◆ **What is being asked**: The stretch from the line with "Task: Select the Liverpool RED team label" through the line with "1510x774 pixels." in the records below: write it out exactly, and nothing else.

◆ **Saved data entries**:
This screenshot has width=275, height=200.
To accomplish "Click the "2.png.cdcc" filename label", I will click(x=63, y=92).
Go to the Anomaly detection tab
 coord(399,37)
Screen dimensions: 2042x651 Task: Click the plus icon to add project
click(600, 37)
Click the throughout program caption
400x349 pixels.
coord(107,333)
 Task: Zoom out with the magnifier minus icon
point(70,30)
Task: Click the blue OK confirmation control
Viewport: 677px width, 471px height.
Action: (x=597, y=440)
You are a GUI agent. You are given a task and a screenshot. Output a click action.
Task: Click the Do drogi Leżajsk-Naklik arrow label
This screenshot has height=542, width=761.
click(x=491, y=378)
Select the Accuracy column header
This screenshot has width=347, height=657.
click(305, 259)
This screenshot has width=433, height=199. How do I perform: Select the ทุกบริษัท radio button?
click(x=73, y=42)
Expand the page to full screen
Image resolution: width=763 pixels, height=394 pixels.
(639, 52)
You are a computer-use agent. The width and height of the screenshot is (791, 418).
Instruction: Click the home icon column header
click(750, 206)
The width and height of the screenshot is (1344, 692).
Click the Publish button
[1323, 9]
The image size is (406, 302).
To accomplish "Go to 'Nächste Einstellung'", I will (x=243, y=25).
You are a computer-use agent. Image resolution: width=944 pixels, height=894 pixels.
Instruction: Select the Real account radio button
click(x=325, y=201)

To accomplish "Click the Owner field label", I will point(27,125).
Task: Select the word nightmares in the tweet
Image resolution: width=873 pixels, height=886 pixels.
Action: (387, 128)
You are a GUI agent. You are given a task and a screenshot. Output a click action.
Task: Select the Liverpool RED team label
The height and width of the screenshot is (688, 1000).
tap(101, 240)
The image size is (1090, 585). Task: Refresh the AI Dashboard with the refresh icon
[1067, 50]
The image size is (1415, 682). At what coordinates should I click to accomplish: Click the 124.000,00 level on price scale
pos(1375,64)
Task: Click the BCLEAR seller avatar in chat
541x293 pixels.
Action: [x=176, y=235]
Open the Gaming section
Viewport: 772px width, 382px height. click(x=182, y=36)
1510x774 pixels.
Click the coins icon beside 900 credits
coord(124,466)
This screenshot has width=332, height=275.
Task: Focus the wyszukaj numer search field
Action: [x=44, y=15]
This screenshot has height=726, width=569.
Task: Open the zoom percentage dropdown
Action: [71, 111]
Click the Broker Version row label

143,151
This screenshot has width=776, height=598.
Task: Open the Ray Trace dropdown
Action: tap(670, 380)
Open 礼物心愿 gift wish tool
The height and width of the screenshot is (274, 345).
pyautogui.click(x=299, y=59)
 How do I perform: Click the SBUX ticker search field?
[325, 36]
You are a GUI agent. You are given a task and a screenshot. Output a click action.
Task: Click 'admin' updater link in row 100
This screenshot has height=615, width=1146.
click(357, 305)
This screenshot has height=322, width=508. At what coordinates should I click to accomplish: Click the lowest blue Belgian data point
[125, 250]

◆ **Task solution**:
Task: Select the Liverpool RED team label
The height and width of the screenshot is (688, 1000).
tap(101, 240)
The image size is (1090, 585). Task: Refresh the AI Dashboard with the refresh icon
[1067, 50]
The image size is (1415, 682). At what coordinates should I click to accomplish: Click the 124.000,00 level on price scale
pos(1375,64)
Task: Click the BCLEAR seller avatar in chat
541x293 pixels.
Action: [x=176, y=235]
Open the Gaming section
Viewport: 772px width, 382px height. click(x=182, y=36)
1510x774 pixels.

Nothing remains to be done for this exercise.